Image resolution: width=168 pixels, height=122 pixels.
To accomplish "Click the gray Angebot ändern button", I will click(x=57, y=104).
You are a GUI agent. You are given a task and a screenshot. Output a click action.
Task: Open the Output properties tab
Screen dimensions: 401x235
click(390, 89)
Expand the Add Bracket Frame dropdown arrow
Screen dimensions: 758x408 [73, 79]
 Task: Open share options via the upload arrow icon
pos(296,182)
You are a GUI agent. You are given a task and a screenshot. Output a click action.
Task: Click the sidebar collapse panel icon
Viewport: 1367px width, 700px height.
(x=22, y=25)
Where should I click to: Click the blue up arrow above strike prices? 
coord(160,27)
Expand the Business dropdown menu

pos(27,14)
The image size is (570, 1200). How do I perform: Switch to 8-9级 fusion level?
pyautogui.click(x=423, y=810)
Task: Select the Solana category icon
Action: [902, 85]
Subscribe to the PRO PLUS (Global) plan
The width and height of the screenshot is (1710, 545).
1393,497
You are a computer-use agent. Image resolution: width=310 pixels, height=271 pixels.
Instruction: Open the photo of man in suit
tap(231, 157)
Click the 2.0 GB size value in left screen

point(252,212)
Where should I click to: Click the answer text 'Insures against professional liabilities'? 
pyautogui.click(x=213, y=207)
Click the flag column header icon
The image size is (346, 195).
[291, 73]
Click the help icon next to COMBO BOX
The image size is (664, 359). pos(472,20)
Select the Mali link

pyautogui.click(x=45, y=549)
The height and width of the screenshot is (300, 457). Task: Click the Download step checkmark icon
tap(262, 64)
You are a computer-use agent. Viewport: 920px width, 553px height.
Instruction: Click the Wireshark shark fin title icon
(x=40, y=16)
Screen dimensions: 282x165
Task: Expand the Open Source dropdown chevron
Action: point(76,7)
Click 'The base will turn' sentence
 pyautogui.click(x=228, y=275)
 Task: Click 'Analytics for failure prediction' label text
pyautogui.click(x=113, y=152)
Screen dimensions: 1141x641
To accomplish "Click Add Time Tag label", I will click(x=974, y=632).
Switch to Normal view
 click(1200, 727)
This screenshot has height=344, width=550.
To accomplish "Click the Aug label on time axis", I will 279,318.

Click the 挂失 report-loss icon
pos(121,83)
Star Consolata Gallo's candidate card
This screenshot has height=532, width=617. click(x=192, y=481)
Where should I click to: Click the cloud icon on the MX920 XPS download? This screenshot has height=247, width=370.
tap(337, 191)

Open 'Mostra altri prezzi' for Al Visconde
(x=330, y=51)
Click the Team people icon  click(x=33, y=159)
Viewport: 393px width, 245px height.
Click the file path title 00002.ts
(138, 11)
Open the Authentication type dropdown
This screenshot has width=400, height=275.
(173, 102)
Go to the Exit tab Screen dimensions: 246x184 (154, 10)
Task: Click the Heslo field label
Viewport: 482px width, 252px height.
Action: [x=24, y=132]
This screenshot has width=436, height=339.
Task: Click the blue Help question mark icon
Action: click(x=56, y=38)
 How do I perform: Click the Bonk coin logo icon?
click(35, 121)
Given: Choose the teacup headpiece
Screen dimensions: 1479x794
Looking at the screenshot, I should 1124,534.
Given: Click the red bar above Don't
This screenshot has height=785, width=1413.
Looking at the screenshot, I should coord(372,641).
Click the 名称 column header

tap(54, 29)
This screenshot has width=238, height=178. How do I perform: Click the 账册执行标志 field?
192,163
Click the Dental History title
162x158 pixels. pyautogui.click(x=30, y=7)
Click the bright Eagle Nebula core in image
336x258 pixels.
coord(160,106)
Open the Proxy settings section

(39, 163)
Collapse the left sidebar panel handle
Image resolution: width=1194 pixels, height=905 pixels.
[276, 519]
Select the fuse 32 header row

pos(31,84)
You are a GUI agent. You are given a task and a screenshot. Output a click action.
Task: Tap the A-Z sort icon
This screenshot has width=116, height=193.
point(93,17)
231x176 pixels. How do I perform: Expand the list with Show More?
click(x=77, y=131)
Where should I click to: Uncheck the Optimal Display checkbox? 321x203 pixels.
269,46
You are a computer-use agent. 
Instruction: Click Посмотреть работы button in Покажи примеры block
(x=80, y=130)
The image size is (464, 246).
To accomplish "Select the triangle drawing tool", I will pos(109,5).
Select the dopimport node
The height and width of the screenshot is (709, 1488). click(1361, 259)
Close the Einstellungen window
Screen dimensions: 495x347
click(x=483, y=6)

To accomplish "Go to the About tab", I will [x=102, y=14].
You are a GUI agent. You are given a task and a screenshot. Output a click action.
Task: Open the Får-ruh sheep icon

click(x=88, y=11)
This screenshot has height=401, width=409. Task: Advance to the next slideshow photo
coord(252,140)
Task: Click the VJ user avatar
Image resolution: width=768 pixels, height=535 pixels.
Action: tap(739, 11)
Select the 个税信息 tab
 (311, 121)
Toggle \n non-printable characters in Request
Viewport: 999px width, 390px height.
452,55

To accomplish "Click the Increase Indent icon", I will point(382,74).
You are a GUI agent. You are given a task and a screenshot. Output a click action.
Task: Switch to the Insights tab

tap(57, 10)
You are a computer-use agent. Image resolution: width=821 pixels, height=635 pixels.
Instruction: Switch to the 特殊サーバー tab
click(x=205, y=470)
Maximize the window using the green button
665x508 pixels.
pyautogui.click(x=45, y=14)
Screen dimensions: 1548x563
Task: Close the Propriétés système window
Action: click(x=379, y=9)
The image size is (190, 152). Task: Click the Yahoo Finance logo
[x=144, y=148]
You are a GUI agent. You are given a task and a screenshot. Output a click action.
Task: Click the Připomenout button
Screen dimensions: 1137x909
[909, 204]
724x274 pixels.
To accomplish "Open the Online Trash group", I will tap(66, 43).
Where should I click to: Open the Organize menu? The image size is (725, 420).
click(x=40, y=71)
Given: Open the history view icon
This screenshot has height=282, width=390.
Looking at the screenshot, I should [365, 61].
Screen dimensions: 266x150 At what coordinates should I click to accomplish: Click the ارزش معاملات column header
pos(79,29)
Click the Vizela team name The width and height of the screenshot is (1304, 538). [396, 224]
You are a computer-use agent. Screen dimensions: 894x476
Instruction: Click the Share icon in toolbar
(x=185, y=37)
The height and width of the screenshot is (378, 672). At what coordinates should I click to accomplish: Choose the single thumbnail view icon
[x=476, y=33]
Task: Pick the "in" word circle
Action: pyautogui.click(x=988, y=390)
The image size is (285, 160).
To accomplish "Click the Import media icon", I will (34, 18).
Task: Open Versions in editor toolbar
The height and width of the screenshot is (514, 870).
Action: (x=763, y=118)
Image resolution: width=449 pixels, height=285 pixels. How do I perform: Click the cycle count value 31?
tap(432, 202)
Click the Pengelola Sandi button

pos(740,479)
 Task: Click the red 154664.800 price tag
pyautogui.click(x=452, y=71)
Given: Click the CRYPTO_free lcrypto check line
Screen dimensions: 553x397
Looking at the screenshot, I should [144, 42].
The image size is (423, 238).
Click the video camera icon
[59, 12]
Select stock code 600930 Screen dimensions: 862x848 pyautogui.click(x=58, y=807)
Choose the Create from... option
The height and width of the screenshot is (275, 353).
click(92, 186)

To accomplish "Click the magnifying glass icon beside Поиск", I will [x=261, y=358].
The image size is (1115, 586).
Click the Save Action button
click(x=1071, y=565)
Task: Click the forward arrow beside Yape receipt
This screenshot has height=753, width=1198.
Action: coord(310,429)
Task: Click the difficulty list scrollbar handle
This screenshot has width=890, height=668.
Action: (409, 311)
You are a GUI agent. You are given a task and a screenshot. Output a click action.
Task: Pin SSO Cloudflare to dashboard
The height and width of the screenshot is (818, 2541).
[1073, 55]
- - -
● Assignment: Report all lines of the data that include the word "beside".

● Written solution:
To accomplish "Click the magnifying glass icon beside Поиск", I will [x=261, y=358].
Task: Click the forward arrow beside Yape receipt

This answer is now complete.